Et puis, indépendamment de cette question ou sans trop de rapports, une autre se pose aussi : qui ou quoi exactement a vécu la vie de cette femme, à laquelle j'ai eu accès ? Spontanément j'ai tendance à penser que c'est moi, un moi bien sûr plus persistant dans le temps que ma personnalité actuelle, comme une entité qui passerait de vie en vie, s'enrichissant successivement de chacune de ces expériences. Bref, l'idée classique qu'on peut se faire de la réincarnation, je crois.
Récemment, j'ai trouvé exprimée sur internet, dans les commentaires à propos d'une vidéo, cette idée :
"Pourrait-on imaginer l'humanité comme un être unique, indivisible, dont nous serions chacun une cellule ; un être qui possèderait un corps émotionnel immortel, lié à celui de la planète, et dans lequel seraient inscrits certains souvenirs importants, des promesses non tenues, des blessures non guéries, des émotions non résolues, des évènements non assimilés ? Les souvenirs de "vies antérieures" n'appartiendraient pas forcément à ceux qui les reçoivent, mais seraient pour eux des occasions de participer à la guérison de l'humanité en la libérant d'un traumatisme, en intégrant celui-ci à la conscience collective ? Celui qui est ici aujourd'hui n'est pas celui dont il perçoit le souvenir, c'était une autre personne, un autre "Je", même s'il existe une résonance vibratoire à travers le temps ; c'est une forme d'empathie. L'humanité est éternelle tant que la planète est vivante et, comme dans nos corps, les cellules neuves prennent la forme et les souvenirs de celles qu'elles remplacent."

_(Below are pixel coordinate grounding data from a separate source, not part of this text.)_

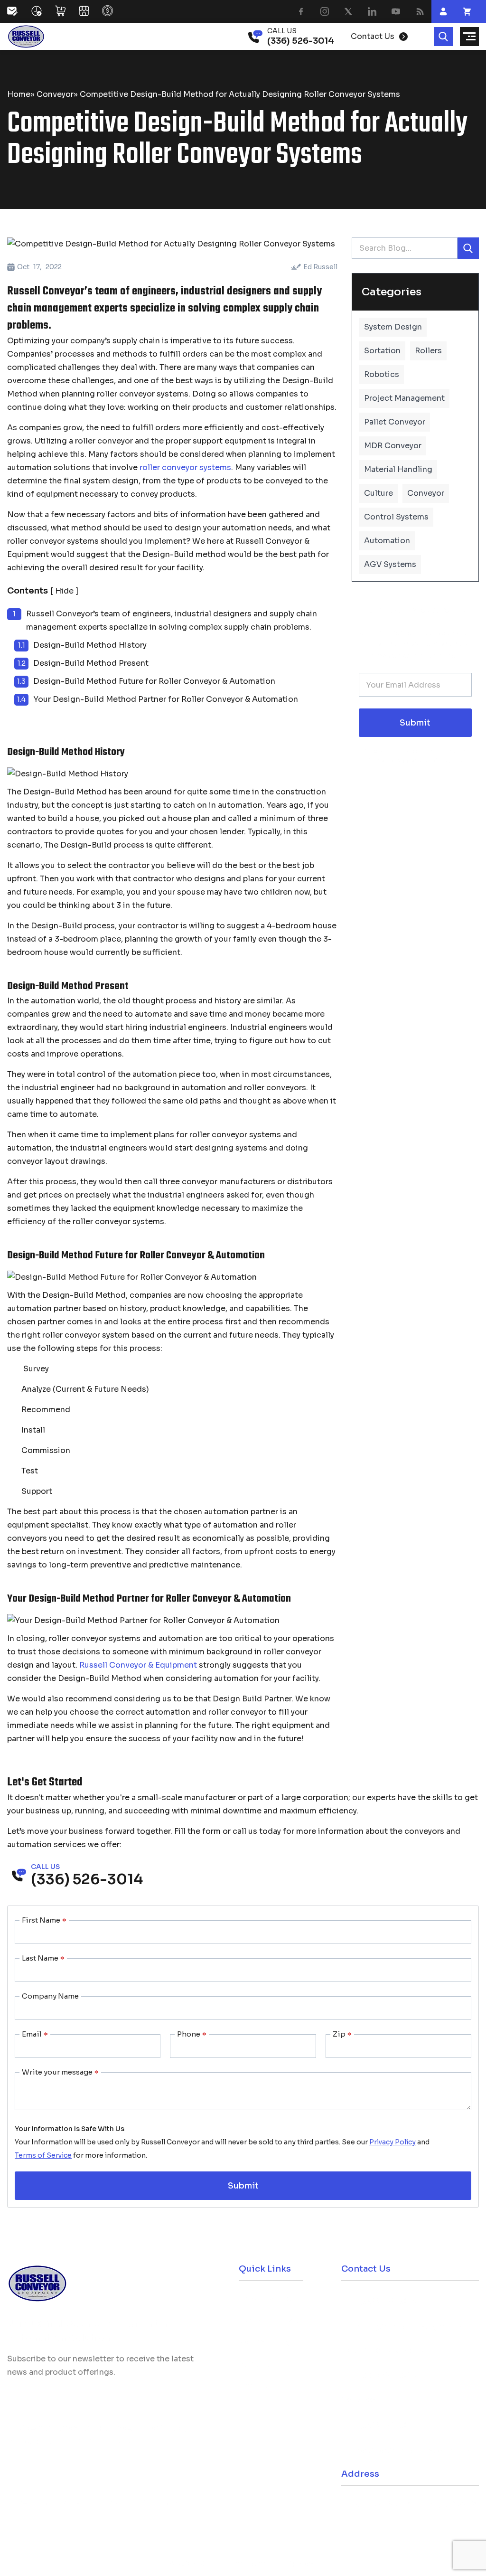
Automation (387, 541)
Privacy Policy (392, 2142)
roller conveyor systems (185, 467)
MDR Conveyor (392, 446)
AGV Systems (390, 564)
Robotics (381, 374)
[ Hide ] (64, 591)
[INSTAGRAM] (324, 11)
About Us (256, 2364)
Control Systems (396, 517)
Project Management (404, 398)
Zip (342, 2034)
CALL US (282, 31)
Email (35, 2034)
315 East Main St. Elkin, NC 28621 (417, 2505)
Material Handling (398, 469)
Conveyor (55, 94)
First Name (44, 1920)
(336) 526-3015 (388, 2425)
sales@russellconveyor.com (409, 2327)
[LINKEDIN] (372, 11)
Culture (378, 493)
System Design (393, 327)
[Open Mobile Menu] (469, 36)
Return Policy (264, 2342)
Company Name (50, 1996)
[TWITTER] (348, 11)
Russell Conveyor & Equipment (138, 1665)
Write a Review (50, 2503)
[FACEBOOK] (301, 11)
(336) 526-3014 (388, 2301)
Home (18, 94)
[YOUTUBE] (396, 11)
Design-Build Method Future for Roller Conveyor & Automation (154, 681)
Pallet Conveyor (394, 422)
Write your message (60, 2072)
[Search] (443, 36)
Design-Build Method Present (91, 663)
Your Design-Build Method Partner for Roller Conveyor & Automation (165, 699)
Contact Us (260, 2386)
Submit (415, 723)
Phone (191, 2034)
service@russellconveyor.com (413, 2451)
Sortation (382, 351)
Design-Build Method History (90, 645)
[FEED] (419, 11)
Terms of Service (43, 2155)
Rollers (428, 351)
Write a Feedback (145, 2503)
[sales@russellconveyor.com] (19, 11)
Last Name (43, 1958)
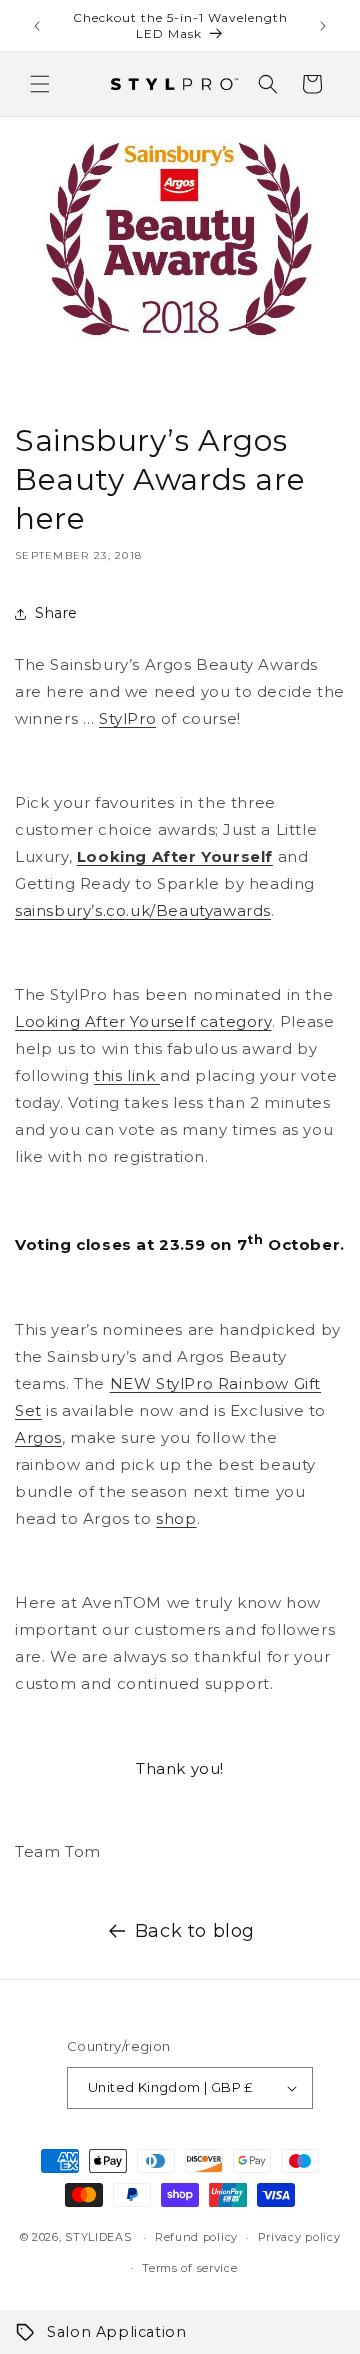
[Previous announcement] (37, 26)
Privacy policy (299, 2237)
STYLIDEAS (98, 2237)
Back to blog (195, 1931)
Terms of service (189, 2268)
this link (127, 1075)
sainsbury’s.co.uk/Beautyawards (143, 910)
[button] (40, 84)
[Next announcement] (323, 26)
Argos (38, 1437)
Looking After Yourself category (143, 1021)
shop (176, 1518)
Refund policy (196, 2237)
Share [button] (56, 613)
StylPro (127, 718)
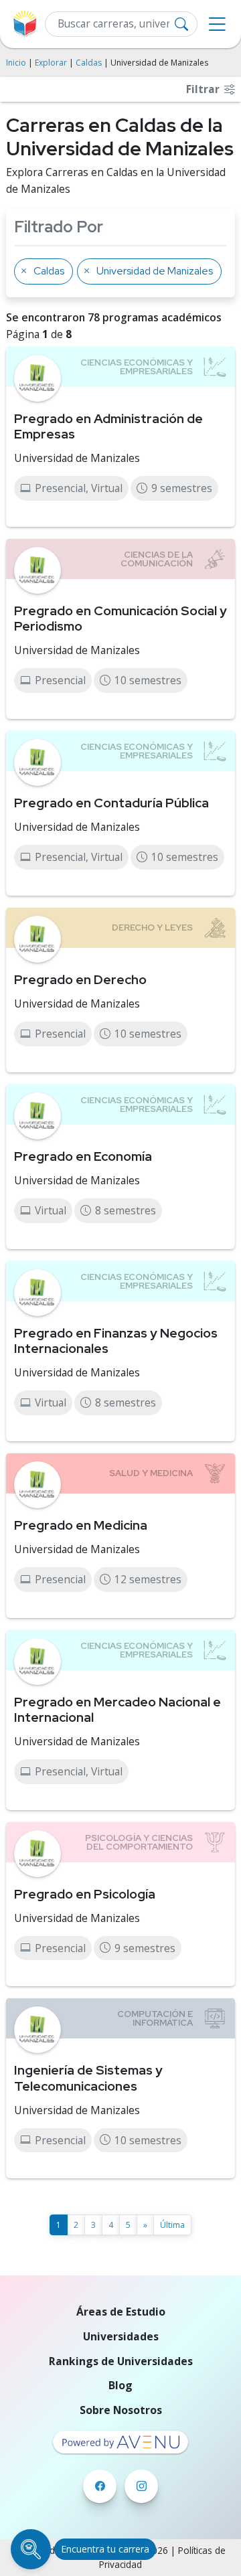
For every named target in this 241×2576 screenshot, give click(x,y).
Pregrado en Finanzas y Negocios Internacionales (116, 1340)
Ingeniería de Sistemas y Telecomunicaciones (88, 2077)
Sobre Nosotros (121, 2410)
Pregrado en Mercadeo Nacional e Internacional (117, 1709)
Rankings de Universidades (121, 2361)
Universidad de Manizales (77, 458)
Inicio (16, 62)
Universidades (121, 2336)
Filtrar (204, 89)
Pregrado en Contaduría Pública (111, 802)
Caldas (89, 62)
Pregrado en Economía (83, 1156)
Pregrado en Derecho (80, 979)
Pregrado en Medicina (80, 1525)
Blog (120, 2385)
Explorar (51, 62)
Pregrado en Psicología (84, 1894)
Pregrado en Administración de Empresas (108, 426)
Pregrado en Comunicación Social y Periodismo (120, 618)
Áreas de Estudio (120, 2311)
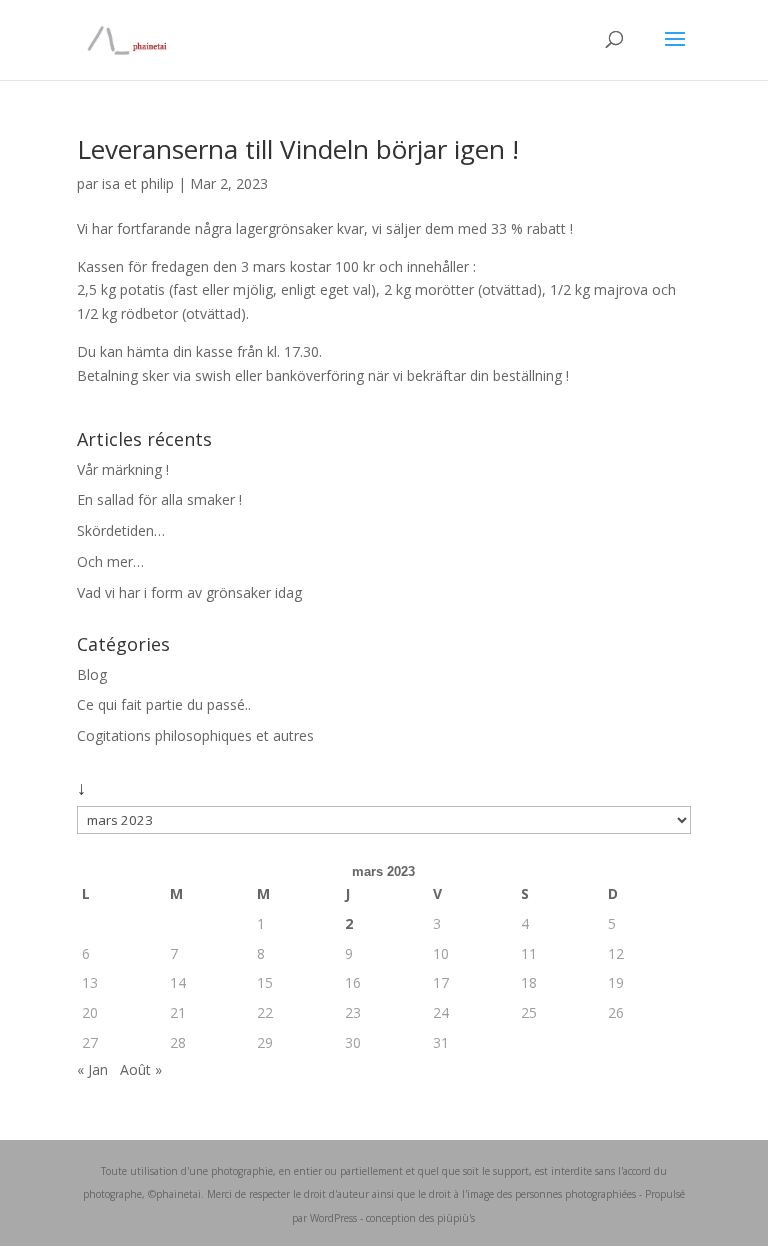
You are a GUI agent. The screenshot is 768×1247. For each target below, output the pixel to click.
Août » (141, 1069)
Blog (92, 674)
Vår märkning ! (123, 469)
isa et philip (138, 183)
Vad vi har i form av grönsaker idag (189, 592)
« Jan (92, 1069)
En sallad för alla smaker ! (159, 499)
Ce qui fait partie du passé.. (164, 704)
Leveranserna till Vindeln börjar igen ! (298, 149)
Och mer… (110, 561)
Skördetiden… (121, 530)
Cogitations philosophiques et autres (195, 735)
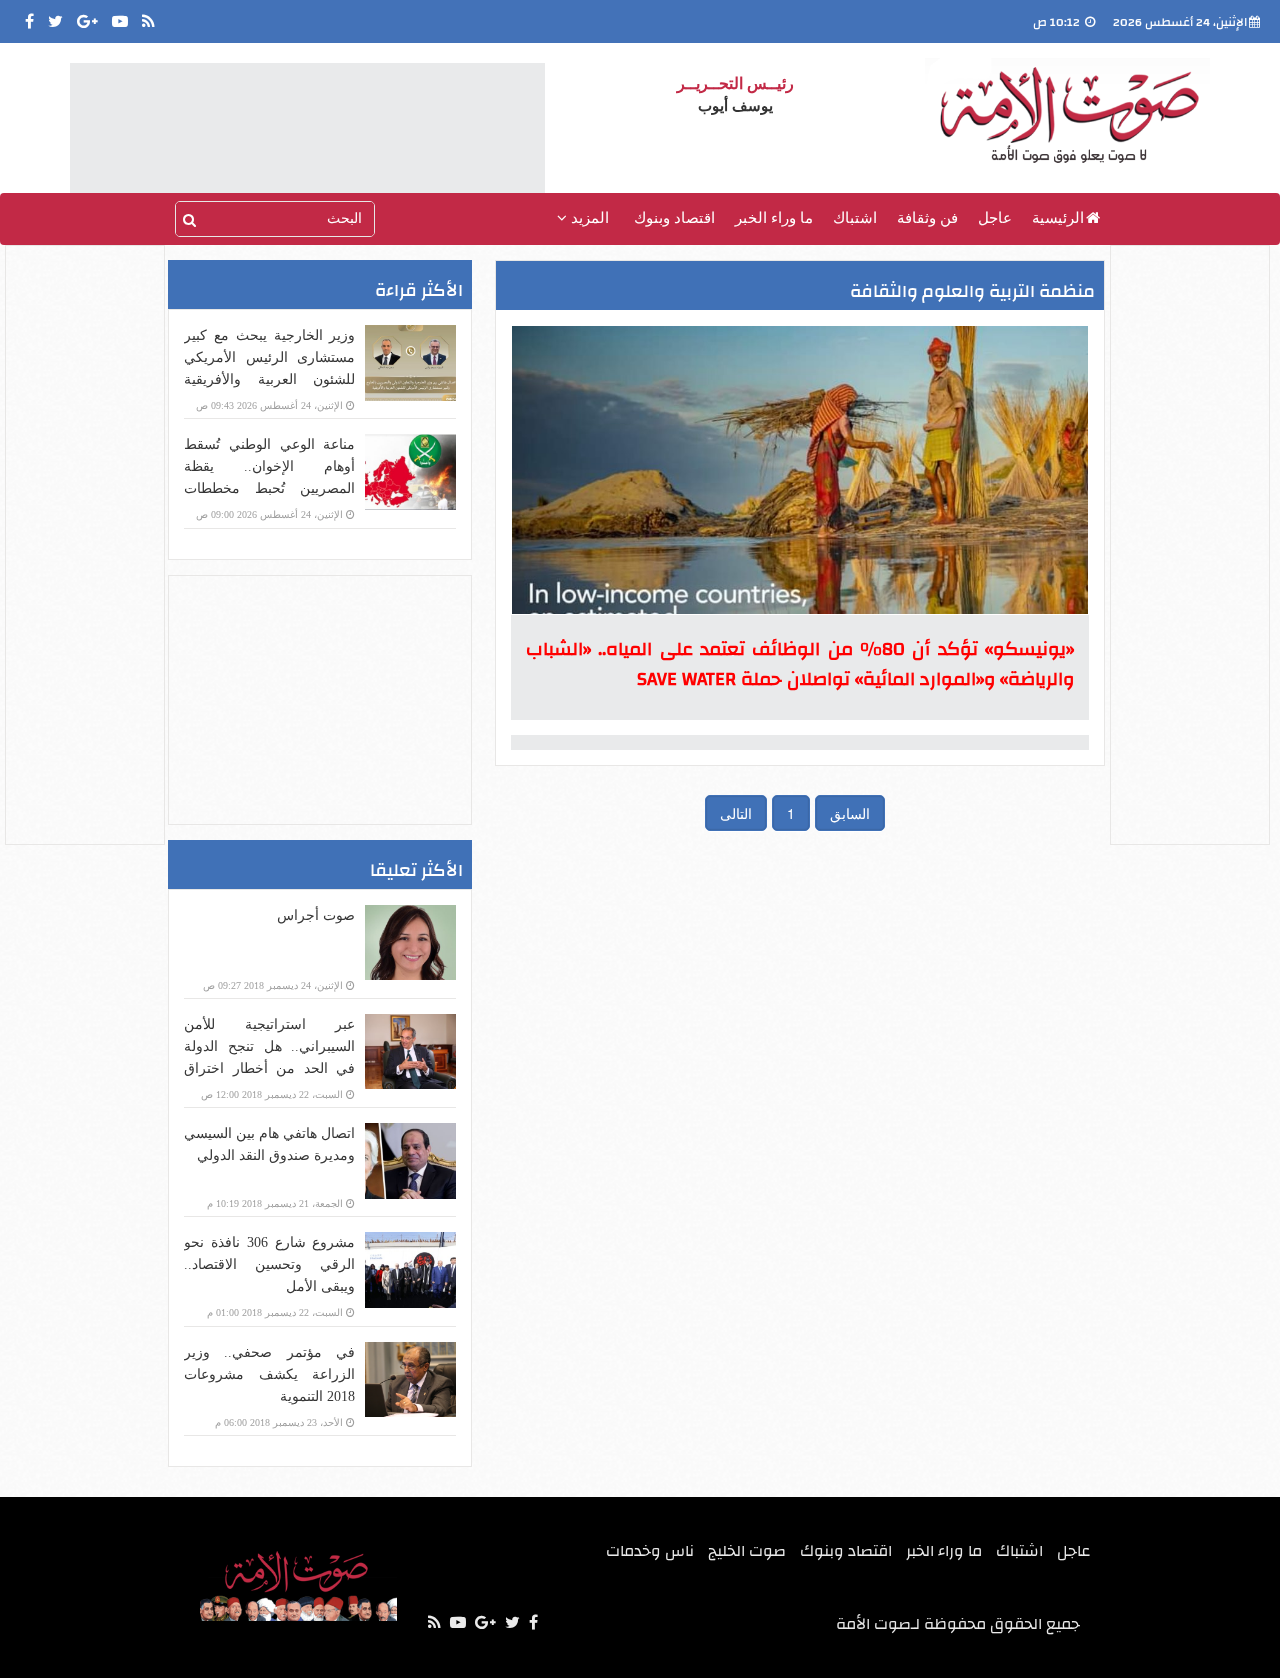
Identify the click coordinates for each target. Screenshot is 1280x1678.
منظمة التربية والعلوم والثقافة (972, 291)
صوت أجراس (316, 915)
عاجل (995, 218)
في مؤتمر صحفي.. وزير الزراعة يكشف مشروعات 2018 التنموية (269, 1374)
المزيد (588, 218)
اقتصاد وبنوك (674, 218)
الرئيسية (1058, 218)
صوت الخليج (747, 1551)
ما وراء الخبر (774, 218)
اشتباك (855, 218)
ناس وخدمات (650, 1551)
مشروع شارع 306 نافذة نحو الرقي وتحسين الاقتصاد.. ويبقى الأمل (269, 1264)
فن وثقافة (927, 218)
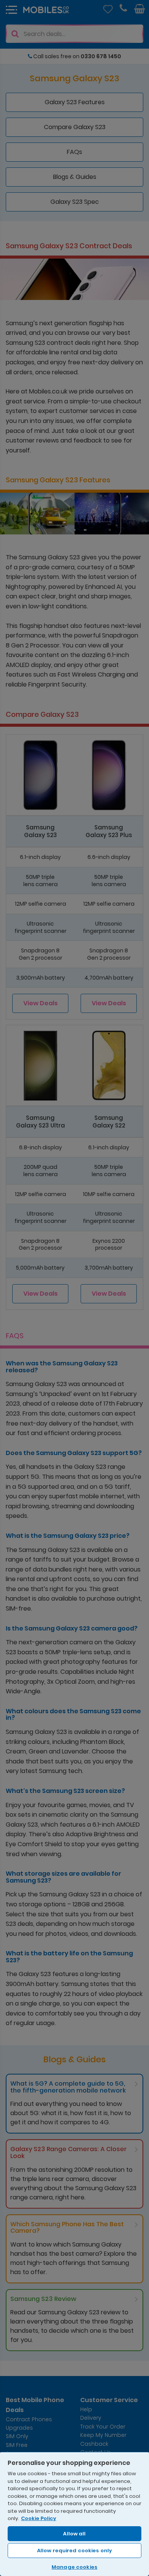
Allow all (74, 2533)
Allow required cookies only (74, 2550)
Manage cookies (74, 2567)
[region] (74, 2513)
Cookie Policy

L'auteur semble penser que le seul principe persistant au travers du temps serait quelque chose comme un esprit de l'humanité. Cela me semble excessif, mais je peux me tromper, et en tout cas cela indique bien en même temps la difficulté qu'il peut y avoir à concevoir à quel point ce qui s'incarne de vie en vie est très difficilement déductible du seul moi auquel nous ayons accès, de notre seule personnalité de cette vie-ci actuelle.
Peut-être conviendrait-il alors de pousser un peu plus loin l'image, en remarquant qu'une cellule neuve d'un corps ne devient normalement pas cellule de n'importe quel organe, mais a sa place préétablie, le plus souvent très précise, à tenir. Ainsi pourrait se concevoir une certaine continuité, un certain héritage, de vie en vie. Et qui n'empêche pas non plus que ces lignées de cellules s'inscrivent en même temps dans une perspective plus vaste d'un organisme plus complexe, notre humanité terrestre.